Problem description: Beginning with the line where "Viewport: 715px width, 477px" appears, set down each line exactly until the records below end, and omit the pictures.
───── Dataset records
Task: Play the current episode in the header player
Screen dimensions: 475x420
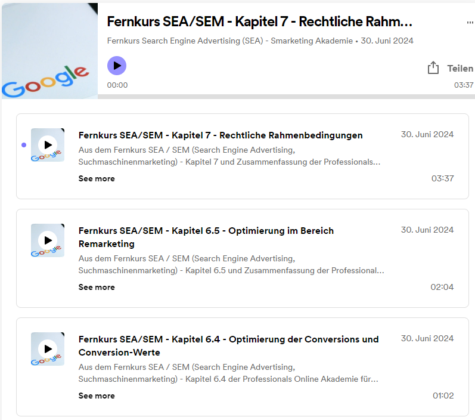Action: pos(117,66)
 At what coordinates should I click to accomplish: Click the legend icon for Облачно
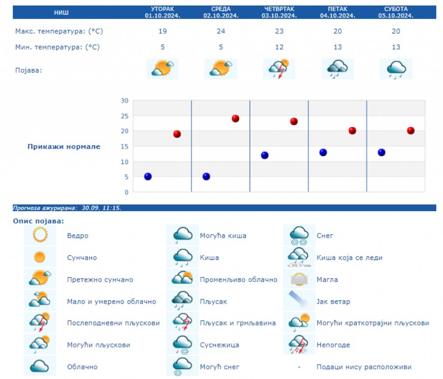(x=39, y=367)
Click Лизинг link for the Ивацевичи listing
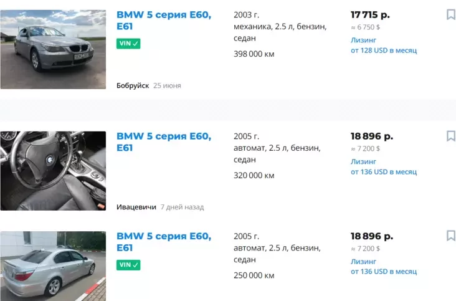The height and width of the screenshot is (301, 456). (x=363, y=161)
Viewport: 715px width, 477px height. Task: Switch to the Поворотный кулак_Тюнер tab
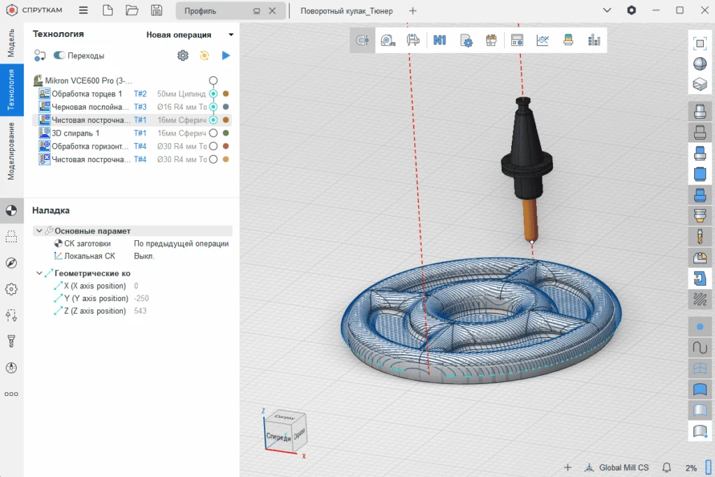346,11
──────────
Written answer:
Viewport: 715px width, 477px height. Task: Switch to the Поворотный кулак_Тюнер tab
346,11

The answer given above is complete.